Le Passe Muraille

Un chant d’amour et de mort

 

À propos de Tristan meurt d’Antonio Tabucchi,

par Sylvie Blondel

 

Antonio Tabucchi a, paraît-il, l’habitude d’écrire dans la touffeur des après-midi d’été. Le héros de son dernier roman (mais qu’est-ce qu’un héros) n’a plus qu’un petit mois à vivre, au coeur du mois d’août quelque part en Toscane. Son corps est glacé, pétrifié, gangrené, à peine soulagé par la morphine que lui injecte parcimonieusement la Frau, sa gouvernante.

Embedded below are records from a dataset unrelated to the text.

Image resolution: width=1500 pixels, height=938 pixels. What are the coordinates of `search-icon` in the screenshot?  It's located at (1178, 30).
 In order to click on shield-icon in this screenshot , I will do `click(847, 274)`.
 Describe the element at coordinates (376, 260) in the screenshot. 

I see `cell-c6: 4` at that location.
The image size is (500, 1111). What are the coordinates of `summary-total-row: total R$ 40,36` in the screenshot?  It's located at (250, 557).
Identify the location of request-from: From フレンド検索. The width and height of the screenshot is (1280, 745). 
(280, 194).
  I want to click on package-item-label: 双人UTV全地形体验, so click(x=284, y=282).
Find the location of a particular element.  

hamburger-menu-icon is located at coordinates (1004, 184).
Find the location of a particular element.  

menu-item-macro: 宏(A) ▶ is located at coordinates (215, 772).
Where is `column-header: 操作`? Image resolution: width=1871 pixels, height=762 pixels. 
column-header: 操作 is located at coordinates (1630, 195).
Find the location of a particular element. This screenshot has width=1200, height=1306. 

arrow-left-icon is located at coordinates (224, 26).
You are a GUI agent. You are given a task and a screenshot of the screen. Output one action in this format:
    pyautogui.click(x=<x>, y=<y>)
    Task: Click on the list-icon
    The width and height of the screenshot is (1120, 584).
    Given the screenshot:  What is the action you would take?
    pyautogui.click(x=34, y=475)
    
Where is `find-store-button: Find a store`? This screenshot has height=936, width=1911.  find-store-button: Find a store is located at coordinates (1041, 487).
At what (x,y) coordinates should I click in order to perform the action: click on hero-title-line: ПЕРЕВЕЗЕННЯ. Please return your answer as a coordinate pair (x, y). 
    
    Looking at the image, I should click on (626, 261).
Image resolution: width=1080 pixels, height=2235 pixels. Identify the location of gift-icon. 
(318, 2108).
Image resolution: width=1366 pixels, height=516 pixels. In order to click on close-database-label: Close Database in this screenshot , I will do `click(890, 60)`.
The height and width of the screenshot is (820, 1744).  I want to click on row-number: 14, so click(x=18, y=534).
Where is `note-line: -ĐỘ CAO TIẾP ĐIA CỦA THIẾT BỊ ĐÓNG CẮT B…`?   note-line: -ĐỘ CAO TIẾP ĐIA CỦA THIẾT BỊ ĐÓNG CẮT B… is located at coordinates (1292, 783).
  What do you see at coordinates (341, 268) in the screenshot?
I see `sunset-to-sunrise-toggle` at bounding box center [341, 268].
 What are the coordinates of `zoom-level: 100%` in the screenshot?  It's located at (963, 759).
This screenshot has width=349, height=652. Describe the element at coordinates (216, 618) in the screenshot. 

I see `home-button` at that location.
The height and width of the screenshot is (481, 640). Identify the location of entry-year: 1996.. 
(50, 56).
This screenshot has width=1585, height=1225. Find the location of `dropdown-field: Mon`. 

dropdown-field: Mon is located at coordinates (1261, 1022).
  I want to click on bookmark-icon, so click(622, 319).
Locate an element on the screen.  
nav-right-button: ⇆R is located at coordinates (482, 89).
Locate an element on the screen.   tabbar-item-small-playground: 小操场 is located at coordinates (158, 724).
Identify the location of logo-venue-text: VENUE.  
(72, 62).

Il dialogue avec « l’écrivain » venu recueillir ses dernières paroles. Cet écrivain serait l’auteur d’un roman sur la vie de Tristano, jeune soldat italien en Grèce occupée par les nazis et l’armée de Mussolini, dans les années 40, puis résistant antifasciste en Italie… à moins que ce ne soit un roman à venir. À chaque page, le doute s’insinue, alimenté par le rêve, l’oubli, le souvenir, la nostalgie des amours défuntes, le va et vient dans le temps entre 1945 et le XXIe siècle.

L’écriture est une musique, avec thème et variation, à la manière de Schubert. Tabucchi s’inspire du musicien et de sa Rosamunda, il lui emprunte ce prénom pour évoquer des figures de femmes aimées, disparues, retrouvées. Femme salvatrice, Daphné, la jeune Grecque aux yeux immenses qui ouvre sa porte au soldat italien qui vient de tuer un nazi, premier acte de résistance spontanée à la bête immonde. Femme traîtresse, femme abandonnée, femme à qui il n’a pas fait d’enfant. C’est toujours un peu la même et toujours un peu une autre. Exploration des possibles. L’espace est celui du souvenir oû se mêlent la Grèce occupée, l’Italie fasciste et l’Espagne franquiste. L’histoire, la politique font partie de la vie de Tristano au même titre que l’amour, les sentiments. La mort hante le personnage qui se cherche à travers un autre, à travers les autres. Face à elle, il ne reste que les rêves, ou le souvenir d’un rêve, ou le rêve d’un souvenir. L’agonie est horrible, mais la mort n’existe pas. « Les personnes ne meurent pas, elles demeurent simplement enchantées » Autrement dit, il faut croire aux fantômes, tout ce qu’on écrit devient vrai. Tristano meurt, délire, chant funèbre et chant d’amour, chant de résurrection.

Un roman en écho à Requiem (1998), consacré au poète portugais Fernando Pessoa (1888-1935) que Tabucchi a traduit et fait connaître en Italie. Parenté existentielle peut-être aussi avec le protagoniste du roman Pereira pré-tend (1998) qui est devenu un symbole pour l’opposition de gauche à Silvio Berlusconi.

Dans Tristano meurt, Tabucchi s’interroge sur la liberté : tu cherches un héros et tu trouves peut-être de la merde. Celle d’Hiroshima ? Celle diffusée par le dingo-dingue télévisuel ? Celle qui dit: «Tu as combattu pour la liberté et maintenant ta liberté, c’est d’être pensé. » Alors liberté ensevelie dans le sable jusqu’au cou, comme le petit chien du tableau de Goya, qui a déjà fait l’objet d’un autre texte de l’auteur dans Rêves de rêves. (1992)

Tabucchi n’a garde de répondre, il laisse ouvert ce fabuleux mystère de la mort, et plus encore de la vie et de l’homme.

S. B.

Antonio Tabucchi. Tristano meurt. Traduit de l’italien par Bernard Comment. Gallimard, collection «Du monde entier», 2004, 208 pages.